Fräulein Dahlke war schon eine seltsame Erscheinung. Sie trug immer weite, lange Röcke. Gleich mehrere übereinander. Die Röcke schimmerten und glänzten in allen Regenbogenfarben im Kontrast zu ihren Blusen. Die weiß waren und aus Spitze und Seide. Manchmal waren die Blusen auch zartsilber. Oder zartlila. Oder zartgrün. Und immer in den Farben der dazugehörigen Spitzenunterröcke, die vorwitzig unter dem anderen Röcken hervor lugten.
Zu alldem trug Fräulein Dahlke einen einen roten Hut mit einer blauen Feder. Der Hut saß wie ein Aufpasser auf ihrem Kopf. So, als wolle er den leicht angegrauten Haarknoten, der hinten, unter dem Hut, zu erkennen war, beschützen.

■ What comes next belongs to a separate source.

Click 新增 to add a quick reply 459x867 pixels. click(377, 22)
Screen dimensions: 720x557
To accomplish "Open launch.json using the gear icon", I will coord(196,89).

'Sie ist schon etwas skurril', dachte Rosi bei ihrem Anblick. Doch das störte sie nicht. Im Gegenteil. Sie fand auch Fräulein Dahlke sehr anziehend.

Von den anderen Kindern wurde Fräulein Dahlke bald Tante Paula genannt. Keiner wusste, wie sie zu dem Namen gekommen war. „Sie steht immer vor den Schaufenstern und führt Selbstgespräche“, spottete Heinrich. Doch das war bestimmt nicht der Grund für den Namen Tante Paula.
Wie dem auch sei, gehörte Fräulein Dahlke auch zu Rosis Lieblingslehrern.